Éric, dix-neuf années de réclusion ; Alain, quatorze ans ; Louis, dix-huit ans ; André, trente-cinq ans ; et Annette, compagne d’un détenu, huit ans durant. Tous réunis sous la houlette du metteur en scène Didier Ruiz, qui entend relater l’univers carcéral dans un spectacle vivant à travers la voix d’anciens détenus ayant effectué une longue peine. Mais comment vit-on une longue peine ? Comment négocier avec elle ensuite ?

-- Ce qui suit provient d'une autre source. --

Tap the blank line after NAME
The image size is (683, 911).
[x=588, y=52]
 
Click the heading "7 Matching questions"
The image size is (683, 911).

Se succèdent les souvenirs, des souffrances ancrées dans la caboche, entre inhumanité et privations iniques. L’un se remémore : « J’suis sorti un peu perdu ; rentré avec une famille, des enfants, une mère, un frère, ressorti sans plus personne. » Libéré « une main derrière, une main devant ». Un autre évoque ses neuf années d’isolement. Soit un enfermement dans l’enfermement, sans jamais adresser la parole à personne. « À quoi bon ? » À chacun son histoire, son témoignage brut de décoffrage, sans artifice.

Avec Après l’ombre, son troisième documentaire consacré à la prison (À l’ombre de la République ; À côté), Stéphane Mercurio propose une réflexion sur les conditions d’incarcération et plus encore sur le sens de la peine, a fortiori quand elle dépasse plusieurs années. Et c’est au bout des meurtrissures, non pas que la pièce aboutit, mais que se libère la parole, dans le flot des confessions, des échanges, des répétitions théâtrales. En jeu, une reconstruction psychologique et physique – car il s’agit aussi d’occuper l’espace quand on en a été longtemps privé. À la clé, une dignité à retrouver.

Alternant répétitions, discussions, cours de danse et représentations, la réalisatrice filme à son habitude dans la fleur des nerfs, avec discrétion et pudeur. Reste un réquisitoire tendu et sidérant.

Après l’ombre, Stéphane Mercurio, 1 h 33.